Whoever is responsible for said campaigns did have a clear image of whom to target. The actor certainly possessed sufficient personal and financial resources, yet made a conscious decision to not invest in a high-end toolchain. Looking into the malware set used by Packrat, one finds a list of so called commodity RATs, off-the-shelf malware used for remote access and espionage. The list of RATs includes CyberGate, XTremeRAT and AlienSpy; those tools themselves are well-known malware families associated with espionage.

Again, using repackaged commodity RATs is notably cheaper than writing custom malware. The key to to remaining stealthy in this case is the usage of crypters and packers. In the end though, by not burning resources on a custom toolchain, the attacker can apply his resources otherwise – potentially even on increasing his target count.

Hunting down a RAT pack

Looking at the above facts, one question emerges: how prevalent are pre-built RATs within the analysis set at all? To establish a count for commodity RATs count we again relied on detection names of Microsoft Defender. The anti-virus solution from Microsoft has shown in the past to be rather slow in picking up new detections, while providing quite accurate results once detections are deployed to the engines. Accuracy at this point includes certain reliability when it comes to naming malware.

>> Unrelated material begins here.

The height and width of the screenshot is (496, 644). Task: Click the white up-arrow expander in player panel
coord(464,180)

For evaluation, we chose to search for the following list of commodity malware:

  • DarkComet (Fynloski)
  • BlackShades (njRat, Bladabindi)
  • Adwind
  • PlugX
  • PoisonIvy (Poison)
  • XTremeRAT (Xtrat)
  • Handpicked RAT binaries

The selected set is what we noted seeing when going through the malware corpus manually, please note though, the list of existing commodity RATs is by far longer.

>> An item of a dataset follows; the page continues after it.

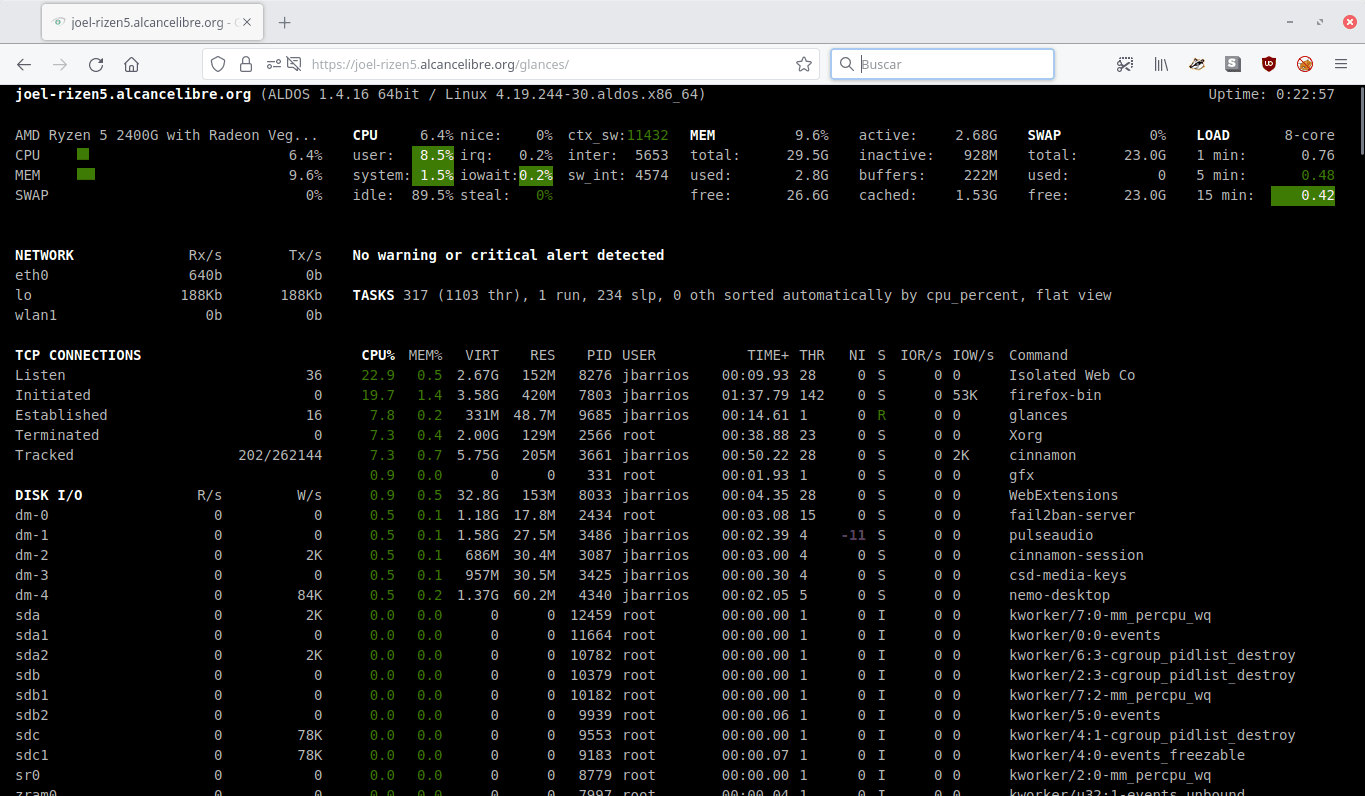
Task: Click the uBlock Origin shield icon
Action: pos(1269,64)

The so to say “lazy king of APTing” is PlugX. The commodity RAT popped up in all together 15 different events listed in the MISP database.

4_2_plugx

The winner in sample numbers was Adwind, a Java based RAT, dedicated to infect different platforms. Adwind itself is malware, that has been sold under different names, including Frutas RAT and Unrecom RAT. Security firm Fidelis published nice insights on Adwind, under the much appreciated title “RAT in a jar”.

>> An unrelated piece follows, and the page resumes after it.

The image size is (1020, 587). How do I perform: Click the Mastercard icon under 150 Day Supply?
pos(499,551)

The following graphic shows the total number of RATs and related events, found within our data set of 326 events containing 8.927 malware binaries.

4_3_ratpack

In total, we counted that almost a quarter of inspected events made use of one or another RAT. Looking at the sample set, 1/9th of the total set is composed of pre-built RATs. These numbers are rather high, considering that, at least in the heads of analysts, targeted malware is complex and sophisticated.

Still, though, why do we even bother with high numbers of commodity malware? For one, as mentioned before, they help driving down attack cost. Furthermore, they provide functionality that is quite advanced from the beginning, equipping even unskilled attackers with a Swiss Army Knife of malware they couldn’t implement themselves, even if they tried really hard. These do-it-yourself APT tools enable wannabe spies with little budgets, growing the number of potential offenders.

Furthermore, off-the-shelf RATs have been seen in use by certain advanced attackers. They could lead to confusion about the actual offender, as they do not allow for attribution on the base of the binaries at all. In other words, one would not know whether he is being targeted by a script kiddie or a nation state actor. Currently, it remains unclear whether commodity RATs have been used in an attribution concealment approach, but the assumption does lie close.